They have recently spent a bomb on the Cheshire course at Carden park as well I heard. Not played any of the others myself though.


----------



## peterlav (Jul 1, 2014)

Thanks for your replies chaps.

Podge, looks like the Chesire course at Carden Park, or Mere. Carden Park available Wed 23rd, both courses available Thu 24th, whichever course/date/time suits you, as I'm off work I can play whenever is easier for you.

Dan, have sent you a message regarding Fri 18th


----------



## gregbwfc (Jul 1, 2014)

Not butting in lads,but I'm on days off if you fancy a game at Preston.


----------



## gregbwfc (Jul 1, 2014)

On the 18th that is


----------



## peterlav (Jul 3, 2014)

gregbwfc said:



			On the 18th that is
		
Click to expand...

Thanks for the offer, but Dan has had to postpone


----------



## peterlav (Jul 3, 2014)

Me and Podge are playing our match at Mere on Thursday 24th July, looking to tee off about 5 o'clock, anyone fancy joining us?


----------



## jpenno (Jul 6, 2014)

Andy Greg, Liverbirdie ,Karl - anyone free for a game on Thursday 17 July after 5.00 - can play anywhere (except my place as closed for corporate day)


----------



## Liverbirdie (Jul 6, 2014)

jpenno said:



			Andy Greg, Liverbirdie ,Karl - anyone free for a game on Thursday 17 July after 5.00 - can play anywhere (except my place as closed for corporate day)
		
Click to expand...

Possible, or do you fancy a match at Wallasey, with Val. IIRC he is available on 30 or 31st and maybe something like the 15th.

If not , have you played Blundells hill, Dave may be able to host.


----------



## Odvan (Jul 7, 2014)

peterlav said:



			Me and Podge are playing our match at Mere on Thursday 24th July, looking to tee off about 5 o'clock, anyone fancy joining us?
		
Click to expand...

Played Mere on Friday and despite the rain thoroughly enjoyed it. Course layout is really good and the greens were in excellent condition once the water had dispersed. There are points/birdies to be had on this course for sure as there aren't too many long par 4's although plenty of doglegs.
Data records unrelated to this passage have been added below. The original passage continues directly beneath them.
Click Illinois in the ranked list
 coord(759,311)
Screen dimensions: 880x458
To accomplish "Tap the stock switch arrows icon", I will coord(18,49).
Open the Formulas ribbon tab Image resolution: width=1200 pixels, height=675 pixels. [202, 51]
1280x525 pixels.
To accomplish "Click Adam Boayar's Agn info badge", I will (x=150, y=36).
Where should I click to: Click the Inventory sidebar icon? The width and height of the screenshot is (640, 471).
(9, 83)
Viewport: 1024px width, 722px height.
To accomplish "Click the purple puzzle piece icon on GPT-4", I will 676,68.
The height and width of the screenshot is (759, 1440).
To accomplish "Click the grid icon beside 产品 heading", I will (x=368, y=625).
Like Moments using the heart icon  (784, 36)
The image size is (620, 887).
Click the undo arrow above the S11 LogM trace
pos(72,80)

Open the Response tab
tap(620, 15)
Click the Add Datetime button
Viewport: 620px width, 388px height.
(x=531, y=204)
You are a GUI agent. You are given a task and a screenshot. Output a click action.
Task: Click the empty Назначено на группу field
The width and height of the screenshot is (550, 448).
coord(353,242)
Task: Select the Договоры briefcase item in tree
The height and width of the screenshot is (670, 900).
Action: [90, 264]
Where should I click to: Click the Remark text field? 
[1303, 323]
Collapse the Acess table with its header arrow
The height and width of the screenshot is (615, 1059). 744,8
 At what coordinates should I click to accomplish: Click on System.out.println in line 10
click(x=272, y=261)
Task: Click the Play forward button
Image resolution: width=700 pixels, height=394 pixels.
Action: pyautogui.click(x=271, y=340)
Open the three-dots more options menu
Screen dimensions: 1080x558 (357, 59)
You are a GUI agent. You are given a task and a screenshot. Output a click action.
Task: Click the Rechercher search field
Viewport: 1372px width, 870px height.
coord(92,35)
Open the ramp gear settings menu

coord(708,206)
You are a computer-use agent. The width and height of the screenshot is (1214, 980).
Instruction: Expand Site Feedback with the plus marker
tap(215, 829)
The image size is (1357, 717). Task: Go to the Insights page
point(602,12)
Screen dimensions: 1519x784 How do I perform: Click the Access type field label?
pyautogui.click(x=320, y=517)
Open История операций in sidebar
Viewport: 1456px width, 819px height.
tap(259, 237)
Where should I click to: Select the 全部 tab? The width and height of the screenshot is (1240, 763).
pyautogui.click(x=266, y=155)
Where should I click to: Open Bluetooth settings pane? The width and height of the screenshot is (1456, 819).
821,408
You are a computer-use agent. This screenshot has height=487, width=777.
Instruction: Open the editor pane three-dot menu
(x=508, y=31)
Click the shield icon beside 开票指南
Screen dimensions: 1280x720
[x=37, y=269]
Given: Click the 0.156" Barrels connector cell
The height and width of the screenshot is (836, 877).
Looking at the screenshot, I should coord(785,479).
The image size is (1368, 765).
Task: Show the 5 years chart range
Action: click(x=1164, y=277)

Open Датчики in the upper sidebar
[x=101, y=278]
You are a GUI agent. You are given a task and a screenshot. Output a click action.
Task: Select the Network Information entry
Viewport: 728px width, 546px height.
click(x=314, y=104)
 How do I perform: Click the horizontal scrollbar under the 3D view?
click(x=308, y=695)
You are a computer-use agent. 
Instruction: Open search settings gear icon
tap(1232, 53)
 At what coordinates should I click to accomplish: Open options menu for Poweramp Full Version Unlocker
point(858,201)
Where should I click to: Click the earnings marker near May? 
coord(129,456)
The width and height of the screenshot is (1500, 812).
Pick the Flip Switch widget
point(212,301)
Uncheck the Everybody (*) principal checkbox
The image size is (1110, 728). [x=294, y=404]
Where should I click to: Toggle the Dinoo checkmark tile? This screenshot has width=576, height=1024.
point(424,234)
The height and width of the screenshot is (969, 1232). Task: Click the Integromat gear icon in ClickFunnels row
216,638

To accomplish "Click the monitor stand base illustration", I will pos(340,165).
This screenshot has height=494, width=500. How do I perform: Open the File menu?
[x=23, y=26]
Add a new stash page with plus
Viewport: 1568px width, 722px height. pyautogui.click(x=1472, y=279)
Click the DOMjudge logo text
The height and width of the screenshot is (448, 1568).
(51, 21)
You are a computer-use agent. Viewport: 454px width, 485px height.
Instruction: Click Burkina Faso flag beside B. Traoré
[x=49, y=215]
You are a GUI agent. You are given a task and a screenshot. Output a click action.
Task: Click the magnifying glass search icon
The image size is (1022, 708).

I think you'll both enjoy it - its a course I'd play again for sure and may see how my diary fairs for the 24th - just cant confirm yet.


----------



## gregbwfc (Jul 7, 2014)

jpenno said:



			Andy Greg, Liverbirdie ,Karl - anyone free for a game on Thursday 17 July after 5.00 - can play anywhere (except my place as closed for corporate day)
		
Click to expand...

Hi J, I'm planning on going to the open that day.
Maybe we can arrange to play in the couple of weeks after. Any courses you fancy playing?


----------



## NWJocko (Jul 8, 2014)

NWJocko said:



			Monday 14th it is then gents....
		
Click to expand...


Booked 17.28 for next Monday Val/Jack, that good for you two?

Can move it earlier if you like, sheet pretty clear just now.


----------



## Jack_bfc (Jul 8, 2014)

That's fine by me... I will be 'working from home' on Monday so I could make it up to 30min earlier but no more than that.

But am more than happy either way...


----------



## Val (Jul 8, 2014)

Im also happy to move to around 5 if it's better but either way lets pray for sunshine


----------



## Val (Jul 8, 2014)

Podge/Peter

Unsure which of you has decided to play the 31st July but Liverbirdie and lpenno are coming along but need to be teeing off at 5.15 earliest. I hope this suits.


----------



## NWJocko (Jul 8, 2014)

Valentino said:



			Im also happy to move to around 5 if it's better but either way lets pray for sunshine
		
Click to expand...

Moved it forward a wee bit to 17.12.

Long range forecast is for a shower, long way off yet though.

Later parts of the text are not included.